#### Text for analysis:

Concerning the possibility of "re-opening of the gates of idjtihad" and your Protestantism analogy:

This is a confusion I frequently encounter, but I still think it's very wrong. Common sense, and analogy with a christian setting, seem to tell you (and many others) that 're-opening the gates of ijtihad' would somehow automatically lead to more "progressive" or "modern" views, and (other side of the same coin) that these gates were slammed shut back then to stem progress and preserve conservative ("true to the roots") philosopy, theology and practice. I can't say this loud enough: THIS IS WRONG!.

First: Al-Ghazali and other major thinkers who were instrumental in 'slamming shut' the doors were actually the progressives themselves, and had taken the (practical, lived and administeded) Islam of Mohammed and Uthman as far away from its roots as they dared and thought conceivable. Any possible future idjtihad they predicted to be regression toward a rawer, less refined law and practice. The fact that they stunted the growth of theological thinking and locked in this 'anti-rational' view of god is merely collateral damage... a footnote.

#### Work request 1:
Translate this sentence from the passage on ijtihad into French: "This is a confusion I frequently encounter, but I still think it's very wrong."
#### Work request 2:
Answer these questions using the passage on ijtihad:
(a) Which thinker is named as instrumental in "slamming shut" the doors?
(b) Along with common sense, analogy with what kind of setting is said to mislead people on this issue?
(c) What did those thinkers predict any possible future ijtihad would be?

#### Input data:

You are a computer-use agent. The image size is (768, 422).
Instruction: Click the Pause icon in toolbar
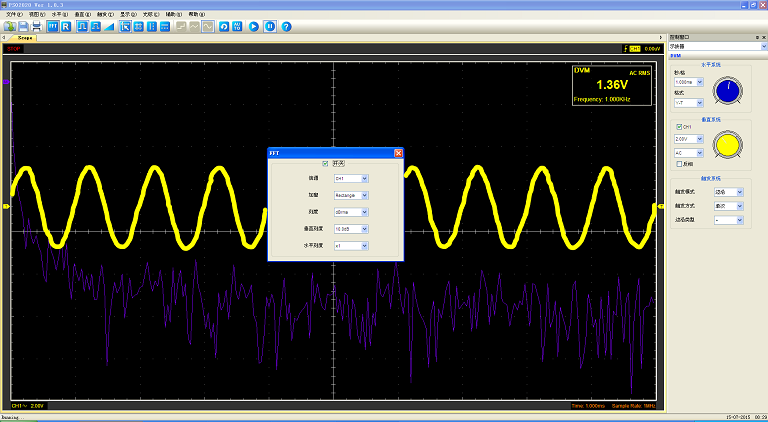click(270, 26)
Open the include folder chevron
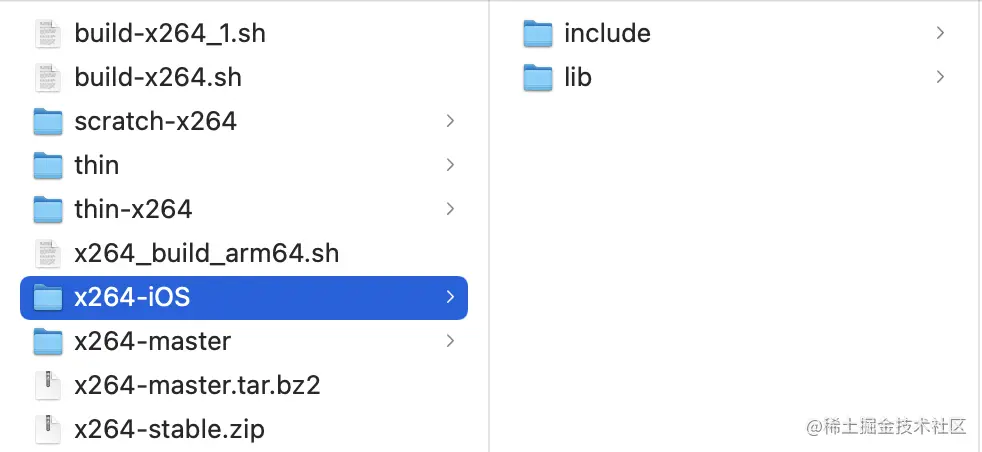982x452 pixels. pyautogui.click(x=940, y=33)
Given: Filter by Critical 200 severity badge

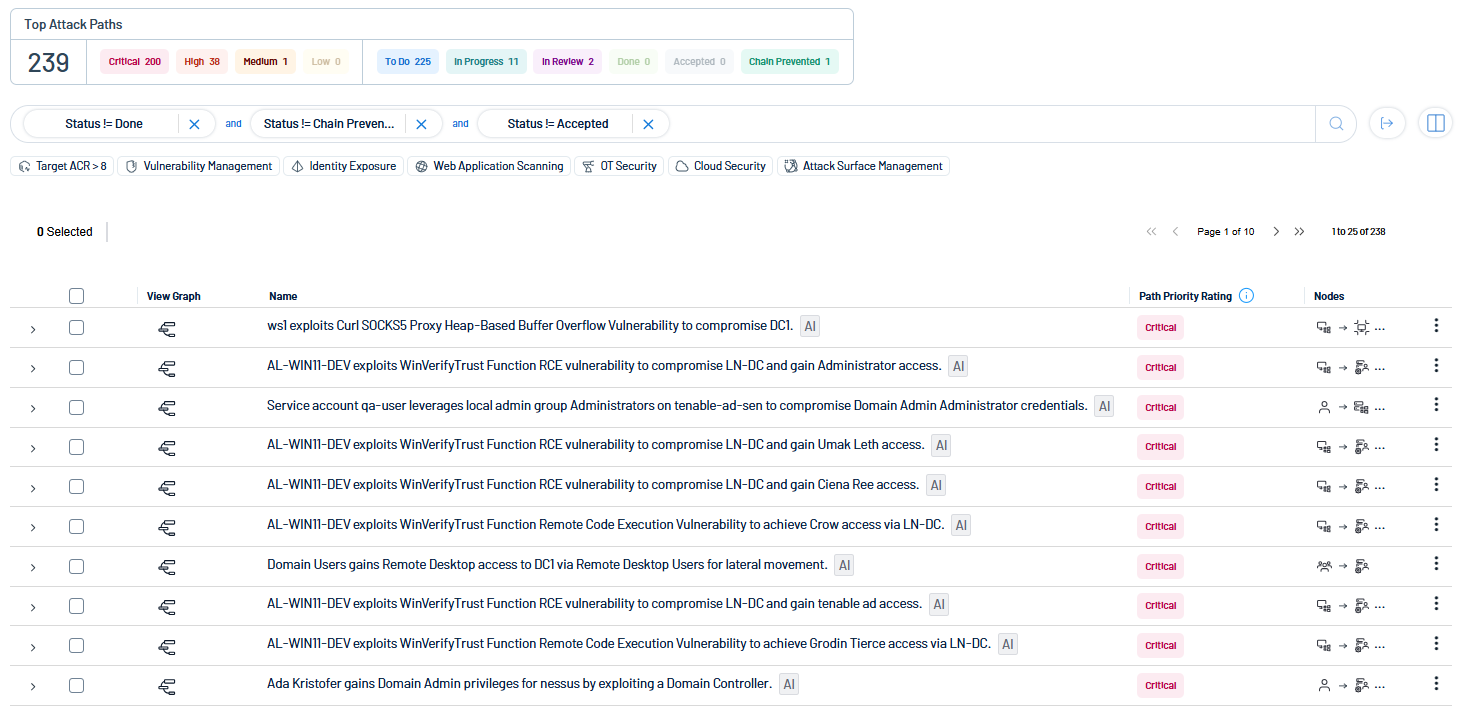Looking at the screenshot, I should (134, 62).

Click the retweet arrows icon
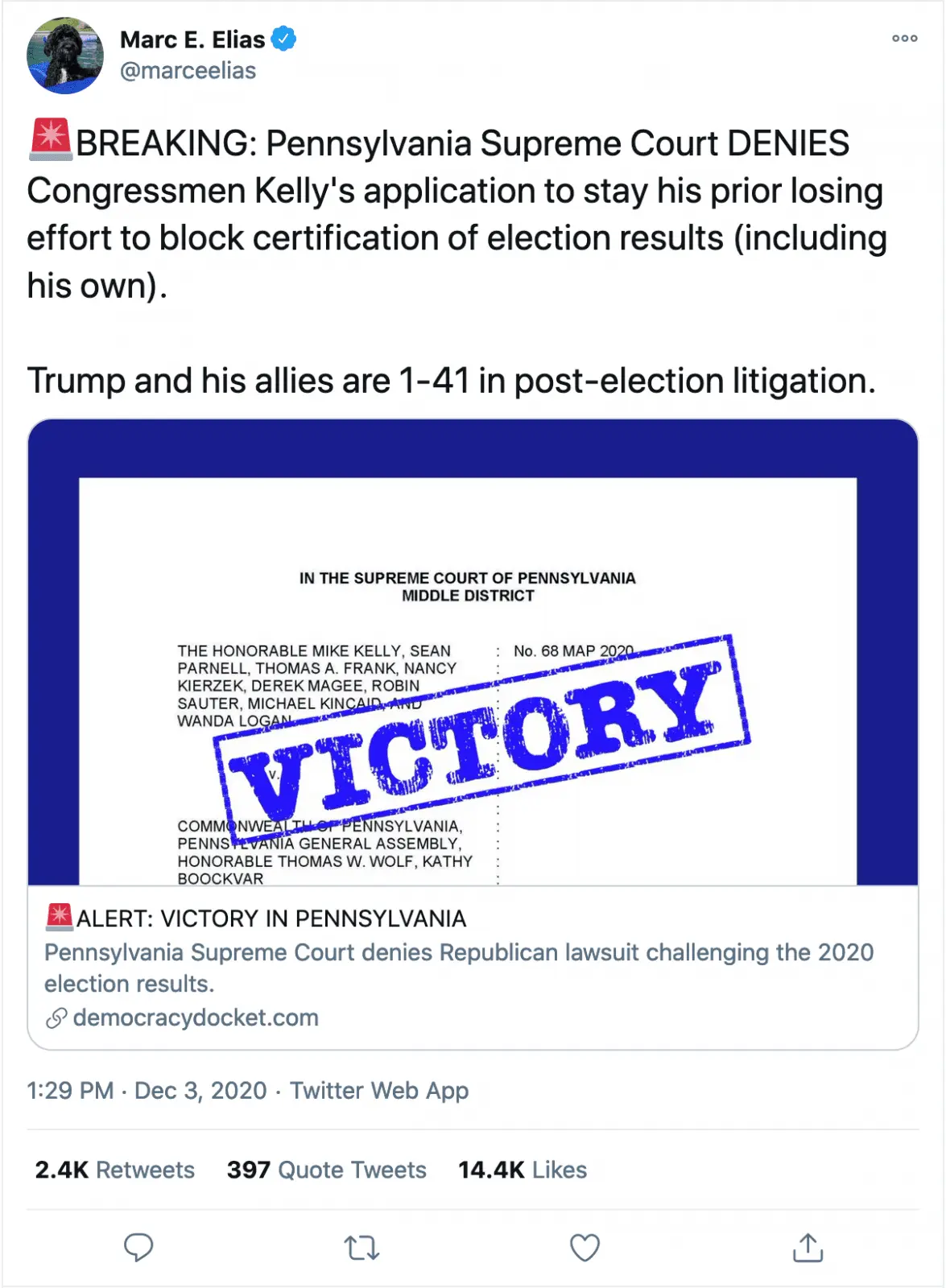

#### Exercise response 1:
C'est une confusion que je rencontre fréquemment, mais je pense toujours qu'elle est très erronée.

#### Exercise response 2:
(a) Al-Ghazali
(b) A Christian setting
(c) Regression toward a rawer, less refined law and practice